Als de gezalfde priester zo’n misstap begaat en schuld op het hele volk laadt, moet hij als reinigingsoffer een stier zonder enig gebrek aan de HEER aanbieden. Hij moet de stier naar de ingang van de ontmoetingstent brengen, en daar, ten overstaan van de HEER, zijn hand op de kop van het dier leggen en het slachten. Daarna neemt hij een deel van het bloed van de stier en gaat daarmee de ontmoetingstent binnen. Hij moet zijn vinger in het bloed dopen en het ten overstaan van de HEER zevenmaal in de richting sprenkelen van het voorhangsel dat de heilige ruimte afschermt. Hij strijkt ook wat bloed aan de horens van het reukofferaltaar dat in de ontmoetingstent staat, in de nabijheid van de HEER. De rest van het bloed giet hij uit aan de voet van het brandofferaltaar, dat bij de ingang van de ontmoetingstent staat. Al het vet van de stier die als reinigingsoffer wordt aangeboden, moet hij weghalen:
het vet rond de buikholte en het vet aan de ingewanden, de beide nieren met het niervet bij de lendenspieren, en de kleinste lob van de lever, die hij tegelijk met de nieren moet verwijderen. Dat moet hij weghalen, zoals ook bij het rund voor het vredeoffer gedaan wordt. Daarna verbrandt hij dit alles op het brandofferaltaar. Maar de huid van de stier en al het vlees moeten, net als de kop, de poten, de ingewanden en hun inhoud, buiten het kamp worden gebracht, naar de plaats waar de as van de offers wordt gestort. Daar, op die reine plaats, moet dit alles op een houtvuur verbrand worden.

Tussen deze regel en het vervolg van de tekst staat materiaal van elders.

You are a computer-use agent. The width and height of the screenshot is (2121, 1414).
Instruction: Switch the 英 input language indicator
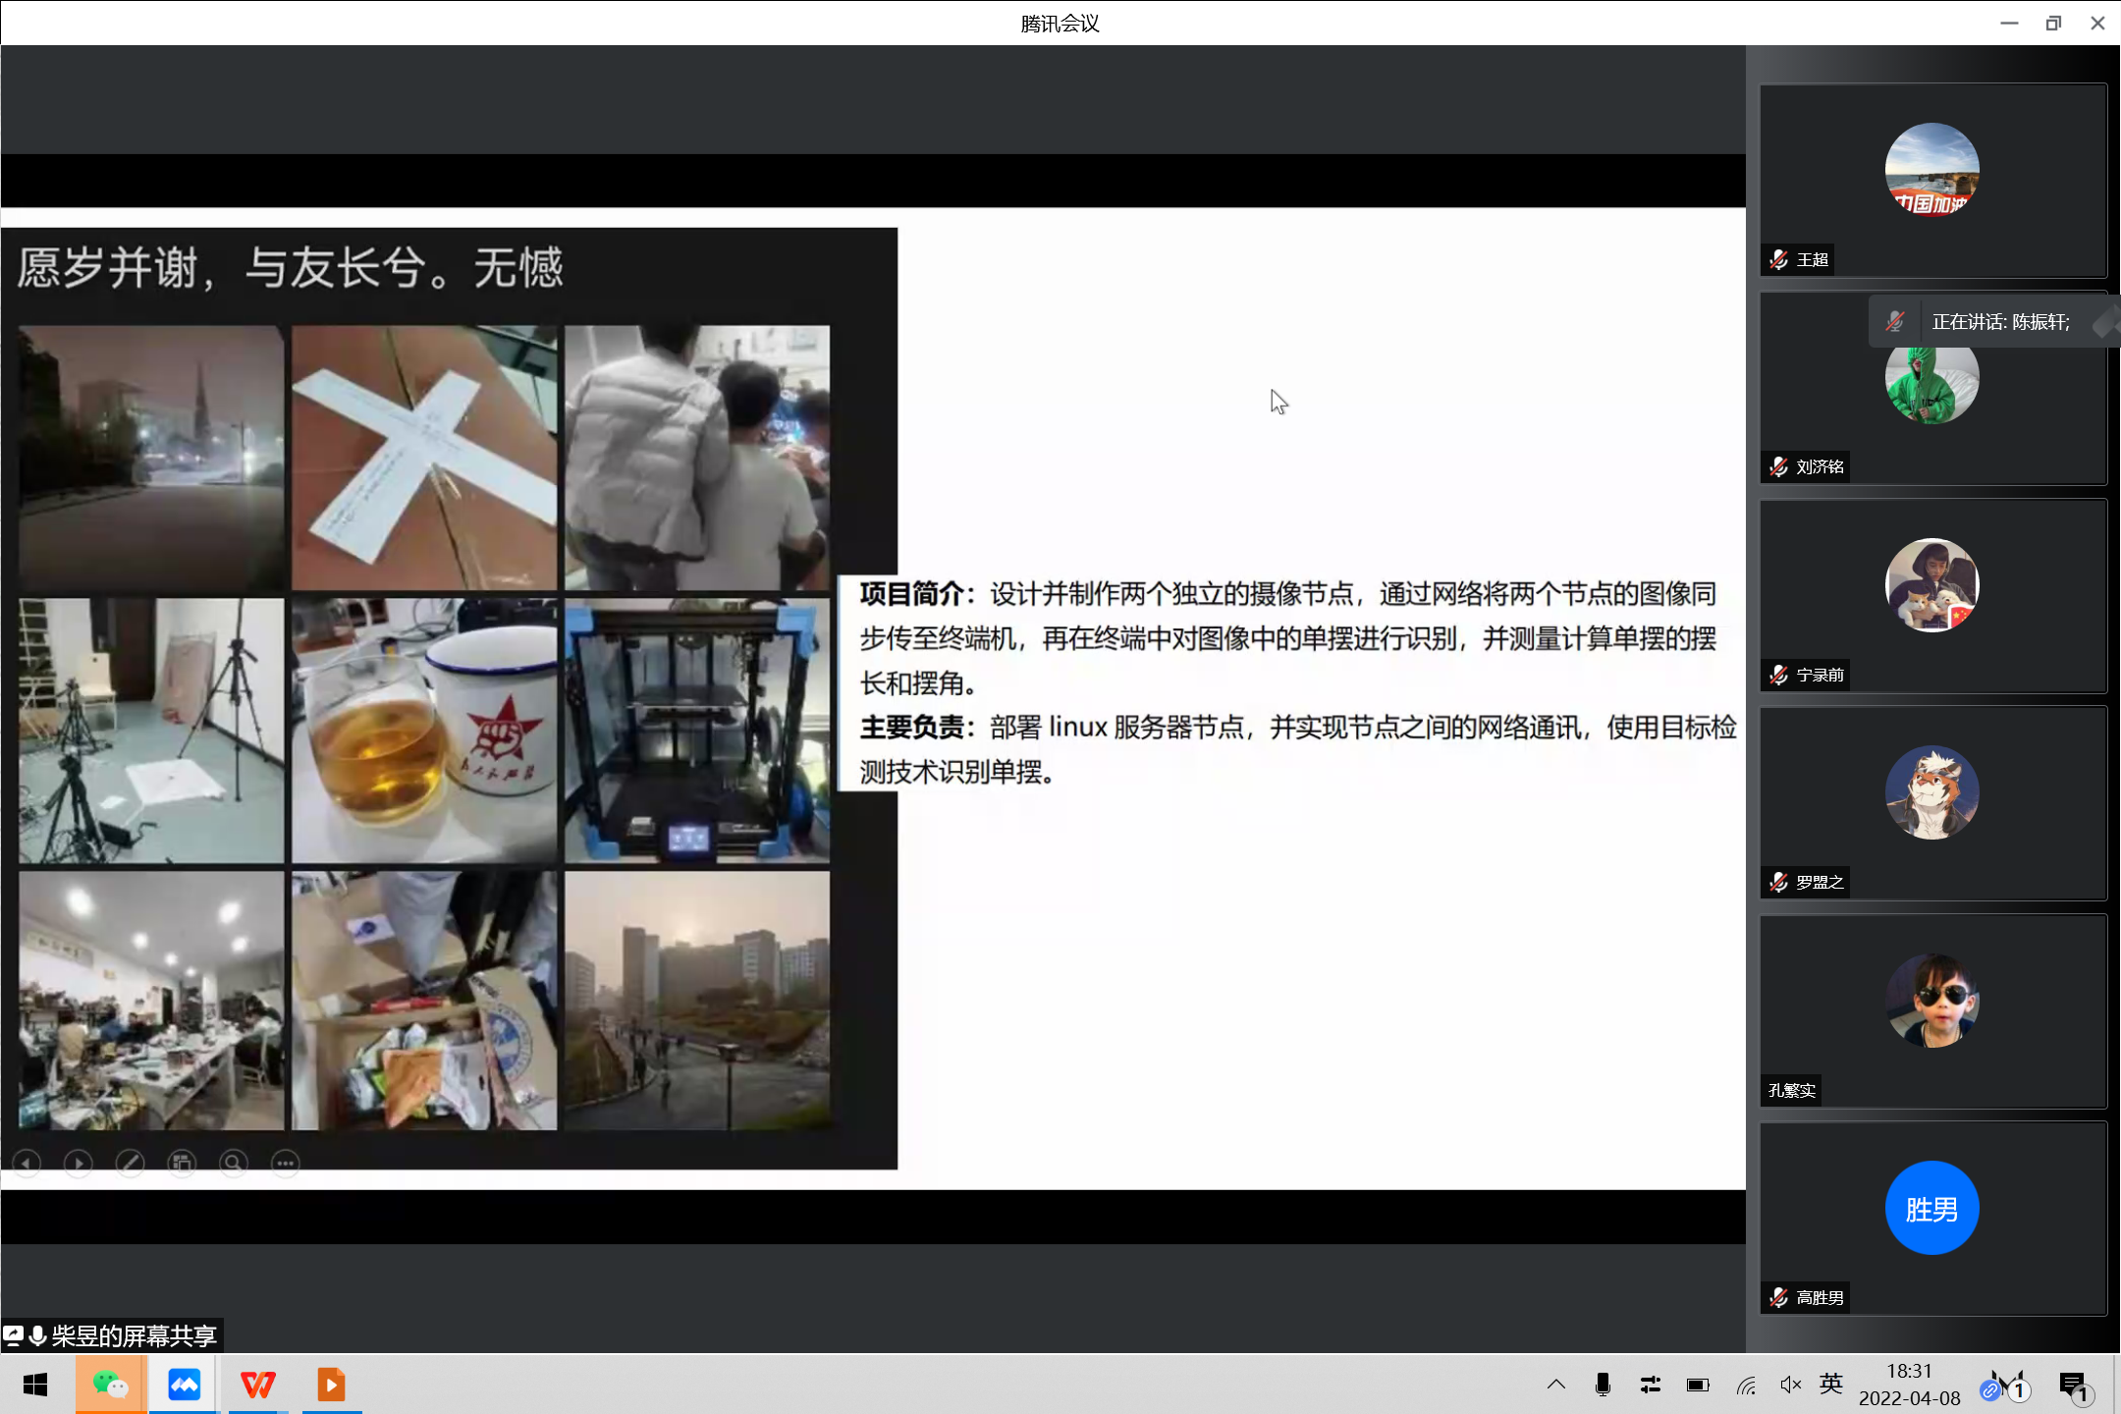click(1831, 1385)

Als de gehele gemeenschap zonder het te beseffen zondigt tegen een van de geboden van de HEER en onopzettelijk schuld op zich laadt door iets te doen dat niet toegestaan is, moet het volk, zodra het beseft wat het misdaan heeft, een stier aanbieden als reinigingsoffer. De stier moet naar de ontmoetingstent worden gebracht, en daar, ten overstaan van de HEER, moeten de oudsten van het volk hun hand op de kop van het dier leggen en het slachten.